Substituting a variable in a SQL script

25 nov 2024 - 10 minutes to read

Cet article est disponible en Français : Substituer une variable dans un script SQL (2024-11-25)

In a world where we constantly seek to automate repetitive tasks, it is common to write down a query in a script, make it more convenient, and eventually integrate the whole thing into a project’s codebase. Tools like SQL*Plus and psql can be powerful allies in this game, as relevant as Bash or Python interpreters.

In several projects I have been involved in, I have come across a large number of those kinds of scripts. Some of them have the particularity of offering input parameters, processed by SQL*Plus with the very comfortable mechanism named variable substitution. In this article, I share some tips to convert them to an equivalent syntax that PostgreSQL’s psql tool can parse and manage.

Substituting a variable…

As a starting point, let’s look at the syntax supported by Oracle’s tool with a progressive example. We stand in the shoes of a user who wants to get the result of sales from a dummy company, applying two filters based on a product identifier and two dates passed as parameters.

-- sqlplus-report-01.sql
CONNECT user/password@database

DEF product_id = '&1'
DEF start_date = '&2'
DEF end_date   = '&3'

SELECT NVL(SUM(amount), 0) AS total_amount
  FROM orders
  JOIN products USING (product_id)
 WHERE product_id = &product_id
   AND order_date BETWEEN TO_DATE('&start_date', 'YYYY-MM-DD')
                      AND TO_DATE('&end_date', 'YYYY-MM-DD');

QUIT

$ sqlplus -S /nolog @sqlplus-report-01.sql 20 2024-11-01 2024-11-30
old   3:  WHERE product_id = &product_id
new   3:  WHERE product_id = 20
old   4:    AND order_date BETWEEN TO_DATE('&start_date', 'YYYY-MM-DD')
new   4:    AND order_date BETWEEN TO_DATE('2024-11-01', 'YYYY-MM-DD')
old   5:		      AND TO_DATE('&end_date', 'YYYY-MM-DD')
new   5:		      AND TO_DATE('2024-11-30', 'YYYY-MM-DD')

TOTAL_AMOUNT
------------
     1378.98

As shown above, the substitution takes place in SQL*Plus as soon as the & symbol is encountered, whether its content is surrounded by single quotes or not. At the beginning of the script, I applied a simple strategy by defining each variable with a meaningful name, to facilitate the readability and maintenance of the script. We don’t want to rely on variables named according to their position in the list of arguments.

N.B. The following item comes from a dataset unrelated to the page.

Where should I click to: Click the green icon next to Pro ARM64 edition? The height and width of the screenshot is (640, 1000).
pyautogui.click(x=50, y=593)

psql can provide a similar feature, but the syntax is slightly different. We have to assign variables outside the script, using the -v or --set option. These variables will then be substituted in the script using the interpolation system.

-- psql-report-01.sql
\pset footer off

SELECT COALESCE(SUM(amount), 0) AS total_amount
  FROM orders
  JOIN products USING (product_id)
 WHERE product_id = :product_id
   AND order_date BETWEEN :'start_date'::date
                      AND :'end_date'::date;

$ psql -f psql-report-01.sql \
$      -v product_id=20 \
$      -v start_date='2024-11-01' -v end_date='2024-11-30'
 total_amount 
--------------
      1378.98

From this point, we can see that the conversion is quite straightforward. The substitution syntax is similar with the : character instead of &. However, if the variable states as a literal string, we must use the : character outside the quotes and not inside.

… in an anonymous block

Things get complicated when the script becomes more complex and requires us to manipulate our previous variables in an anonymous PL/SQL block. Let’s take our script back to enhance it with a personalized message if the requested product does not exist. A first read on the products table should eventually raise the NO_DATA_FOUND exception that we want to catch.

-- sqlplus-report-02.sql
CONNECT user/password@database

DEF product_id = '&1'
DEF start_date = '&2'
DEF end_date   = '&3'

SET serveroutput ON
SET feedback OFF
SET verify OFF

DECLARE
  p_id    products.product_id%TYPE;
  p_sum   NUMBER;
  p_start DATE := TO_DATE('&start_date', 'YYYY-MM-DD');
  p_end   DATE := TO_DATE('&end_date', 'YYYY-MM-DD');
  
BEGIN
  SELECT product_id INTO p_id
    FROM products
   WHERE product_id = &product_id;
   
  SELECT NVL(SUM(amount), 0) INTO p_sum
    FROM orders
   WHERE product_id = p_id
     AND order_date BETWEEN p_start AND p_end;
      
  DBMS_OUTPUT.PUT_LINE('Total amount: ' || p_sum);

EXCEPTION
  WHEN NO_DATA_FOUND THEN
    DBMS_OUTPUT.PUT_LINE('Product ' || &product_id || ' does not exist');
END;
/

QUIT

$ sqlplus -S /nolog @sqlplus-report-02.sql 120 2024-11-01 2024-11-30
Product 120 does not exist

Unfortunately, our beloved psql command-line interface does not support the ubstitution of variables in an anonymous block and any attempt to do so will result in a syntax error.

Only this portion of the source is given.